### Provided passage:
++++++++++

What BlockFi’s SEC deal means for the rest of crypto
Good morning, and welcome to Protocol Fintech. This Monday: BlockFi’s SEC settlement sets an example, Goldman Sachs offers its first bitcoin-backed loan, and the J5 tells you about NFT red flags.
Clear crypto rules, fair markets and innovation. Pick two.
Some hailed BlockFi's settlement with the SEC as a groundbreaking move to start regulating the crypto sector through enforcement. But there's a strong undercurrent of dissent, beginning at the commission itself.
There are huge stakes. There was nearly $60 billion in crypto locked in DeFi credit contracts as of September, according to a recent IMF study. There’s also a large amount of lending using crypto as collateral, catering both to hedge funds placing big, leveraged bets on digital assets and to wealthy individuals who would rather HODL than liquidate and pay taxes on their appreciated coins.
The crypto world needs to pay attention. It’s not just lenders that should be concerned, because rules or precedents set in the BlockFi case could easily be broadened.
- BlockFi was an easy target for the SEC, because it’s a third party holding customers’ crypto assets and using them to generate yield, part of which it shares with those customers as “interest.” But crypto lending can also be conducted on a peer-to-peer basis through smart contracts. If the same regulations are applied to centralized lenders and decentralized exchanges, the consequences could be far-reaching.
- Costs are a concern, too. An ostensible way crypto lending offers better yields is cutting out administrative overhead. According to Banking Exchange, the global financial services industry spent $180 billion in compliance costs in 2020. Crypto may find it hard to sustain its rates if it bears similar costs.

++++++++++

### Supplied data:
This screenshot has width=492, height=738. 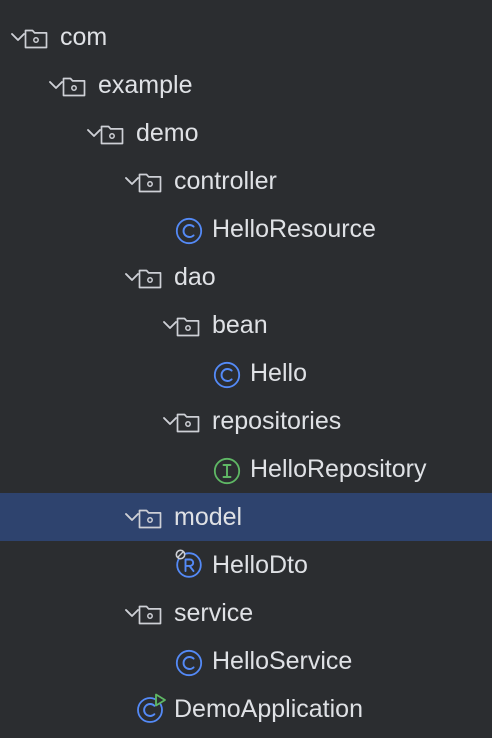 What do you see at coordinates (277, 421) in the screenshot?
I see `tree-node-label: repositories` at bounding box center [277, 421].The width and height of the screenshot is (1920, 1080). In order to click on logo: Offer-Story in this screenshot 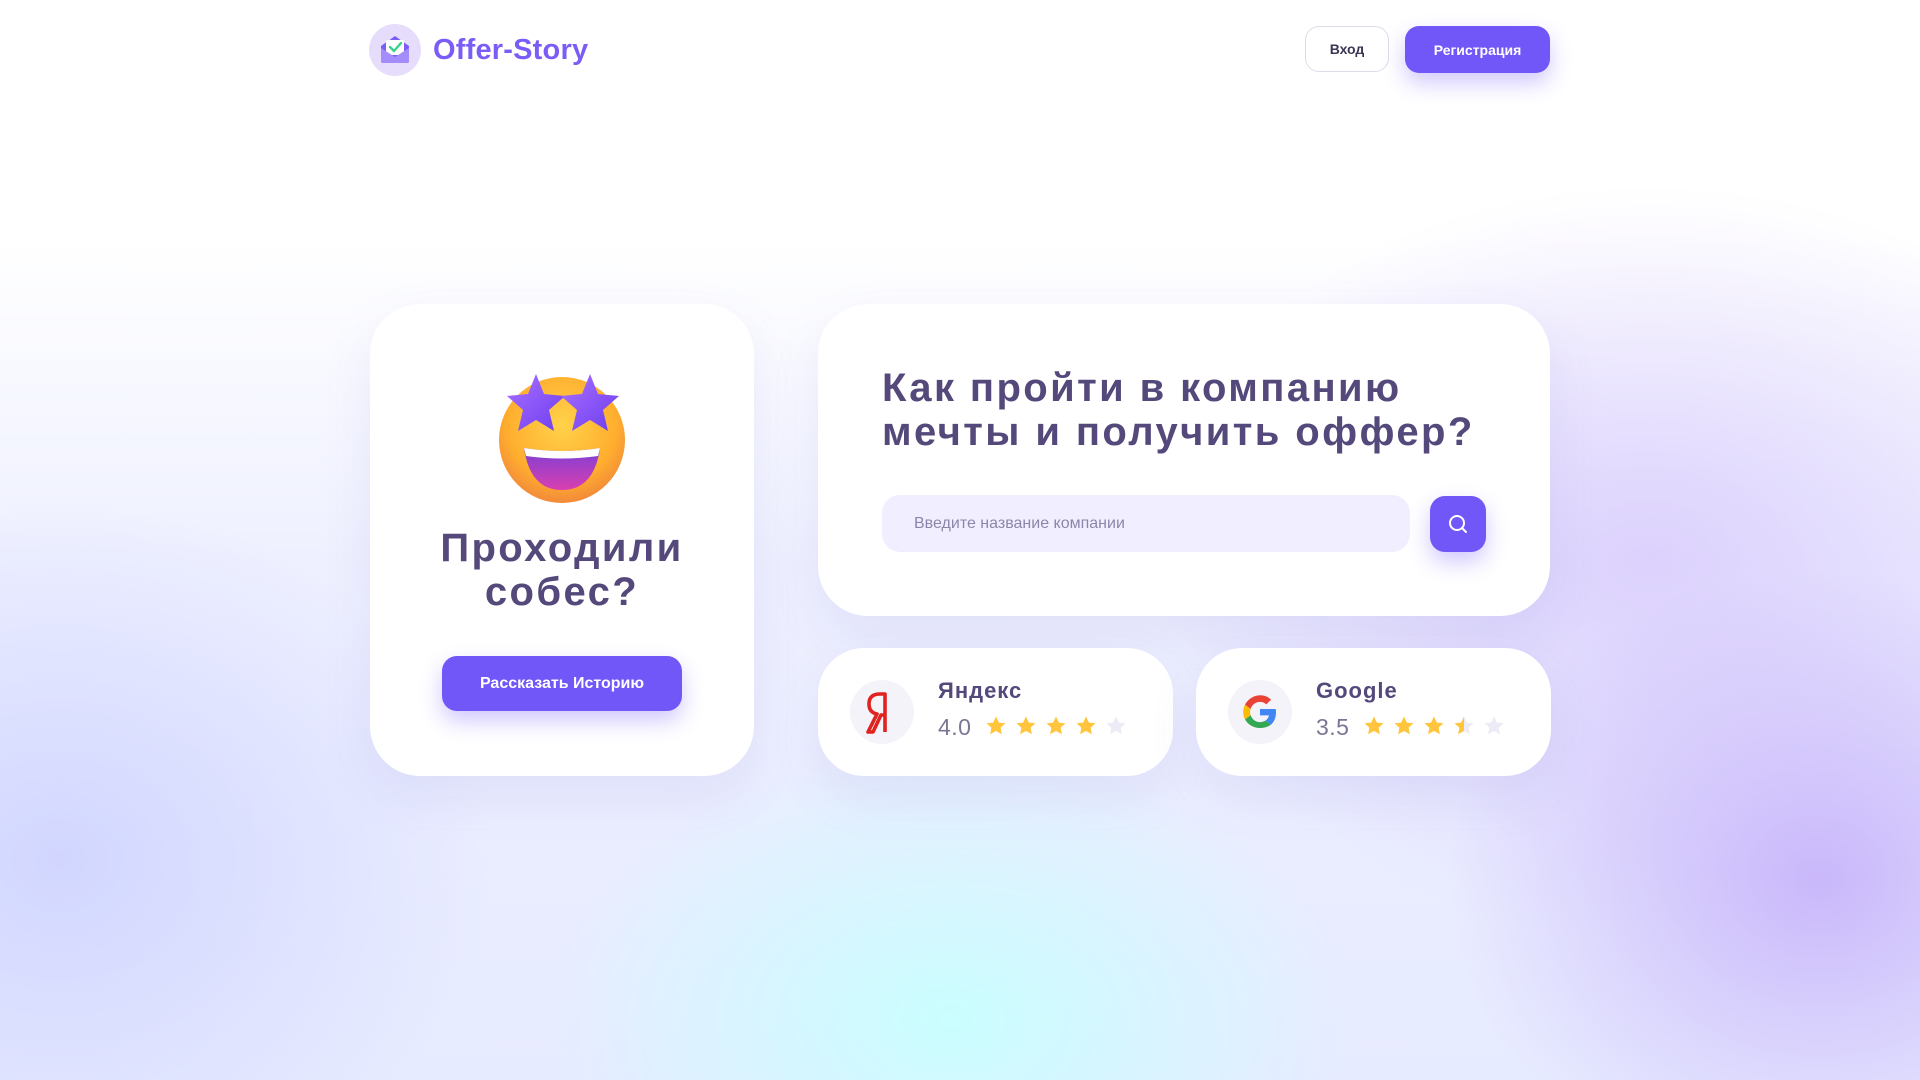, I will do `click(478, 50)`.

++++++++++

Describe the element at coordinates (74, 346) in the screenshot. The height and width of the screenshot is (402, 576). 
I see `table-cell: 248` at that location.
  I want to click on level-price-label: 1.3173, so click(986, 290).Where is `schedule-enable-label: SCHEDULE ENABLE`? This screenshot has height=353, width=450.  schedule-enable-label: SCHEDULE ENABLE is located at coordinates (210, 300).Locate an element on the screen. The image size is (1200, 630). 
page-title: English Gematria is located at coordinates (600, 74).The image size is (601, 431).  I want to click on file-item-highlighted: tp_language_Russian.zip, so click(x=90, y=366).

++++++++++

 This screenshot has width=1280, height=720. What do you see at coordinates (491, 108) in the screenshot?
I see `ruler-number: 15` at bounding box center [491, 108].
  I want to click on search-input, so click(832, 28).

++++++++++

### What you will do:
Reproduce the text on BlockFi's SEC settlement, starting at the words "The crypto world" and ending after "could be far-reaching.". The items above come from a separate source.

### Solved problem:
The crypto world needs to pay attention. It’s not just lenders that should be concerned, because rules or precedents set in the BlockFi case could easily be broadened.
- BlockFi was an easy target for the SEC, because it’s a third party holding customers’ crypto assets and using them to generate yield, part of which it shares with those customers as “interest.” But crypto lending can also be conducted on a peer-to-peer basis through smart contracts. If the same regulations are applied to centralized lenders and decentralized exchanges, the consequences could be far-reaching.